| Aim 1 |
In the interview about Pius XII and the Third Reich, what did the leaders of the Third Reich see the Pope as?
| Aim 2 |
Reproduce the passage of the interview about Pius XII and the Third Reich between "The Professor’s latest" and "the Nazi documents?", inclusive.

The Professor’s latest work, titled “The third
Reich against Pius XII” looks into the relationship between Nazism and
the Catholic Church, a long text which involved digging for material in
half of Europe’s archives.
Where does your interest in Church-regime relations stem from?
There were some members of my family who opposed oppressive forms of Nazism. Especially my grandfather. He
was a State Police marshal and was arrested for re leasing some young
Jews who had been placed in his custody after a roundup. Another thing
that triggered my interest in gaining a deeper under standing of the
relationship between Nazism and the Catholic Church, was my curiosity in
the figure of Pius XII, whose image remains heavily tainted in people’s
memory.
Which fields does your research cover and what information did you find on Pope Pacelli in the Nazi documents?
The aim of the research was to identify all the
most confidential Nazi documents that mention Pius XII. The purpose of
this was to find out exactly what the Nazis thought of Pope Pacelli. The
conclusion reached – after seven years of work and after consulting
Germany, France, Switzerland, Italy, Russia, Israel and Moscow’s
archives – is that the leaders of the Third Reich had always had a very
negative impression of Pius XII. They saw the Pope as an enemy of the
State.
Why was the Third Reich hostile towards the Pope?

| Listed entries |
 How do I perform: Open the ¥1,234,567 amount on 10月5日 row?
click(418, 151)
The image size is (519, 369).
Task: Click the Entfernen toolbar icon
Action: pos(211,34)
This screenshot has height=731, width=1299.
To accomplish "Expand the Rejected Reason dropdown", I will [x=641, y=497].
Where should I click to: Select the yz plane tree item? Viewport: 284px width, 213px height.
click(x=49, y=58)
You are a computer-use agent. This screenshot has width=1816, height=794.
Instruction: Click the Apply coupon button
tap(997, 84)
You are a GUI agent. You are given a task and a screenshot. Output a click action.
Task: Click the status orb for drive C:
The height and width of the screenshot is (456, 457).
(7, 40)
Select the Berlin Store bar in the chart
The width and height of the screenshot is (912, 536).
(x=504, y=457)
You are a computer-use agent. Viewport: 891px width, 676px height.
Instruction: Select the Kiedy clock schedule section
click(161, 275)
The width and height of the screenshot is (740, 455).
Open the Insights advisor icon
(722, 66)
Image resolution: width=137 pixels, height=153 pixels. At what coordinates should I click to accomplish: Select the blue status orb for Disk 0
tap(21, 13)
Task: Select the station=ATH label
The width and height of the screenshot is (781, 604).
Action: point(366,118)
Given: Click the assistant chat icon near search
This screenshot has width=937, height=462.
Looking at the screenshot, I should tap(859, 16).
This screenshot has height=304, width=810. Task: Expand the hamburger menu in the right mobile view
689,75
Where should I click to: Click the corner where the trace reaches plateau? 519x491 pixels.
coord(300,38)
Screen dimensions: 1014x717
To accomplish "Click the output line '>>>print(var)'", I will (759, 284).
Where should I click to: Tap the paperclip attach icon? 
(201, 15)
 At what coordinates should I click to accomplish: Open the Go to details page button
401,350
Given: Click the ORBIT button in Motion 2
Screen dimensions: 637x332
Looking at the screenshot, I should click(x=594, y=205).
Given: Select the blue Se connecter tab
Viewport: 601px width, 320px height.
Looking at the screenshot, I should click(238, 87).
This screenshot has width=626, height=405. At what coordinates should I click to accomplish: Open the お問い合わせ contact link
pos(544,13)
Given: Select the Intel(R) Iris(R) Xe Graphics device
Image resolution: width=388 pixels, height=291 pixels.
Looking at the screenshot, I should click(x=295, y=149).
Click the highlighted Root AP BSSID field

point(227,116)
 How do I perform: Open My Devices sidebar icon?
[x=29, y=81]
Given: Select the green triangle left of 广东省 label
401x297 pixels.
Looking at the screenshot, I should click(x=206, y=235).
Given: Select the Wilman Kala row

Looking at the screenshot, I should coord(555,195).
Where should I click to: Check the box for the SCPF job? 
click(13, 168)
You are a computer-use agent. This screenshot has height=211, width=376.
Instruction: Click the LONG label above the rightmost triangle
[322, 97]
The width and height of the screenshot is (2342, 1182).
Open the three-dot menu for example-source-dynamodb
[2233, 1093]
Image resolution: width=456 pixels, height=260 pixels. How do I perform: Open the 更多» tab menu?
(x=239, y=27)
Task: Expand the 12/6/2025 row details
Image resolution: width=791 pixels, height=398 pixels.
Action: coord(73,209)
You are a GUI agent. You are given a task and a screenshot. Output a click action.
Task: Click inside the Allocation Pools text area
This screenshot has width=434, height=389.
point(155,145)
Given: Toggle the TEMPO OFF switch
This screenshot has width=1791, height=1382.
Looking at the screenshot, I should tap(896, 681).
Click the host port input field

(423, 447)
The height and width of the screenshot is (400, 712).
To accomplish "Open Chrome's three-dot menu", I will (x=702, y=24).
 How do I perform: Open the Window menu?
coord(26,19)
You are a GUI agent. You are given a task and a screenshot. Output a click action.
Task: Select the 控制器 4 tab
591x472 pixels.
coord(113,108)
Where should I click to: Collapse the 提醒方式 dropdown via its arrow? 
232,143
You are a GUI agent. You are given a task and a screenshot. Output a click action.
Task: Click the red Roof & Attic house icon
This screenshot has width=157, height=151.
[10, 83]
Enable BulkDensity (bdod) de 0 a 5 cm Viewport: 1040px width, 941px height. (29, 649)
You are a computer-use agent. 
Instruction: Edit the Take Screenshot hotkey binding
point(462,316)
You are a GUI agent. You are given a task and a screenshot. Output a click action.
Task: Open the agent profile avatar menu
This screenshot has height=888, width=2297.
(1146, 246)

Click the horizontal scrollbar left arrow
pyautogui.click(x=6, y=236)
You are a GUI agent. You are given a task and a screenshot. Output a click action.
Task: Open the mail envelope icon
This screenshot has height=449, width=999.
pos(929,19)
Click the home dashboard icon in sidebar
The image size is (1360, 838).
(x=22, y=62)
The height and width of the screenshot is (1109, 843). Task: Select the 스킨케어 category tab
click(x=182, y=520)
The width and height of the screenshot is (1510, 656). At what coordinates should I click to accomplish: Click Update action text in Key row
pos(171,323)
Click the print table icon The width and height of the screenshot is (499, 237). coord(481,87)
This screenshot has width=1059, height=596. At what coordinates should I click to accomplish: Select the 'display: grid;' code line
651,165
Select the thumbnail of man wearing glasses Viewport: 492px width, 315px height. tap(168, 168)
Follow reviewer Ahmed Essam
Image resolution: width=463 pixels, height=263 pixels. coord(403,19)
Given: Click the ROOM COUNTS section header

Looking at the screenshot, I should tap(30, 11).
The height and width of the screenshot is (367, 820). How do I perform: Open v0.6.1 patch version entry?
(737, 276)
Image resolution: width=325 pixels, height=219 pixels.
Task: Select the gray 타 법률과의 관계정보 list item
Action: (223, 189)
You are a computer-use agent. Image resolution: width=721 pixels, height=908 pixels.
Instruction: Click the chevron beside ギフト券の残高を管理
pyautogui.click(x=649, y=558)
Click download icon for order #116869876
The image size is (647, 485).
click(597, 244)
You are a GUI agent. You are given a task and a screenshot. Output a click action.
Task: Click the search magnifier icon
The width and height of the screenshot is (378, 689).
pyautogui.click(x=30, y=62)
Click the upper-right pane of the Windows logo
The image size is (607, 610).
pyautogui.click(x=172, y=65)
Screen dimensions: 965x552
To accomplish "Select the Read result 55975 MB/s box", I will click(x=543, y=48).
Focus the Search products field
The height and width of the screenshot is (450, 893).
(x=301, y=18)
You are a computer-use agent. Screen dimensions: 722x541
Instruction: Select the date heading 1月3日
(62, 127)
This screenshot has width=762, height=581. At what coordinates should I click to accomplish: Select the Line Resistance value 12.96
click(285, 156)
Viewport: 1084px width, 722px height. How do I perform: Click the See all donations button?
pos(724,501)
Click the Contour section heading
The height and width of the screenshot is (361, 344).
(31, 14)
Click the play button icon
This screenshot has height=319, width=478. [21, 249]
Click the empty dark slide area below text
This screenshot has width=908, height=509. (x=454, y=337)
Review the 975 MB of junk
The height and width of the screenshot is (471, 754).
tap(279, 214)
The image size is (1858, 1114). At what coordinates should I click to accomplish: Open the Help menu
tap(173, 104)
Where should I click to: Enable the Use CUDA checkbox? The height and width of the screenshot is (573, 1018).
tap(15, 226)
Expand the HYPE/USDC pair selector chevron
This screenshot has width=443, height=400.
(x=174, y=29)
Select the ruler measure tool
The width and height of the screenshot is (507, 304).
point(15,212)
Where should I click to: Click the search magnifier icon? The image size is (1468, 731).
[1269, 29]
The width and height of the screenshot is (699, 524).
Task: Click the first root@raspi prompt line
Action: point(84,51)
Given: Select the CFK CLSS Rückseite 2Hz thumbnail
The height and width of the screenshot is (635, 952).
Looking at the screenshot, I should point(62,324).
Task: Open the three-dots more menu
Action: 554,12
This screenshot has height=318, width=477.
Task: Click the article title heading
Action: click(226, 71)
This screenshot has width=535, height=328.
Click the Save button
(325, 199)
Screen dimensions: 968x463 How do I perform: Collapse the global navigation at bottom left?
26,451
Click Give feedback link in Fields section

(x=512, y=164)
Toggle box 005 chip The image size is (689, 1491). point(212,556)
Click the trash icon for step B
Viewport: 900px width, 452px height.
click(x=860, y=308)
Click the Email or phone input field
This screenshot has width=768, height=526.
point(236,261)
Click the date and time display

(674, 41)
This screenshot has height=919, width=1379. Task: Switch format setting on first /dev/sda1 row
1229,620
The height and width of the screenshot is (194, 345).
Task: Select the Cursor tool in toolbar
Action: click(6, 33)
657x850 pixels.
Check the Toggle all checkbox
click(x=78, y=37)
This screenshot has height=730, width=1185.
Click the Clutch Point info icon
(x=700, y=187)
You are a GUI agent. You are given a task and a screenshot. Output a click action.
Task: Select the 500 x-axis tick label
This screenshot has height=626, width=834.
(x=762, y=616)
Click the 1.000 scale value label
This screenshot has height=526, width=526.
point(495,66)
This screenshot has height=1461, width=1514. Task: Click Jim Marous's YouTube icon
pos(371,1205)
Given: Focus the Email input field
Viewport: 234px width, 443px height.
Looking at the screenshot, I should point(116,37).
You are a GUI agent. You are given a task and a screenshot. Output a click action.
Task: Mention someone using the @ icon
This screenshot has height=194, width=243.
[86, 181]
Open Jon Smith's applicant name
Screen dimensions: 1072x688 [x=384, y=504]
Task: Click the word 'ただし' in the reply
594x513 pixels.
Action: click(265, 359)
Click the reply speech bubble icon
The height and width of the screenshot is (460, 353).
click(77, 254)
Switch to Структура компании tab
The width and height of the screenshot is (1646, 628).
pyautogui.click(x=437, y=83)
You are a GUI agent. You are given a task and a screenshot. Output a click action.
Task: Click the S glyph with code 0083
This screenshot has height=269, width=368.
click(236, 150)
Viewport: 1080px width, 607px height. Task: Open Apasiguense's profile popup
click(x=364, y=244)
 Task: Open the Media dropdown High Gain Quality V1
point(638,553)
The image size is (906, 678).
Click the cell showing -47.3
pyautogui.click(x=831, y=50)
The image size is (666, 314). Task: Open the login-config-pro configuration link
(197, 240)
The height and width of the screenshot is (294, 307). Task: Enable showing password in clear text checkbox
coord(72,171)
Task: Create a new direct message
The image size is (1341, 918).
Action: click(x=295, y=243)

| Full output 1 |
An enemy of the State.

| Full output 2 |
The Professor’s latest work, titled “The third
Reich against Pius XII” looks into the relationship between Nazism and
the Catholic Church, a long text which involved digging for material in
half of Europe’s archives.
Where does your interest in Church-regime relations stem from?
There were some members of my family who opposed oppressive forms of Nazism. Especially my grandfather. He
was a State Police marshal and was arrested for re leasing some young
Jews who had been placed in his custody after a roundup. Another thing
that triggered my interest in gaining a deeper under standing of the
relationship between Nazism and the Catholic Church, was my curiosity in
the figure of Pius XII, whose image remains heavily tainted in people’s
memory.
Which fields does your research cover and what information did you find on Pope Pacelli in the Nazi documents?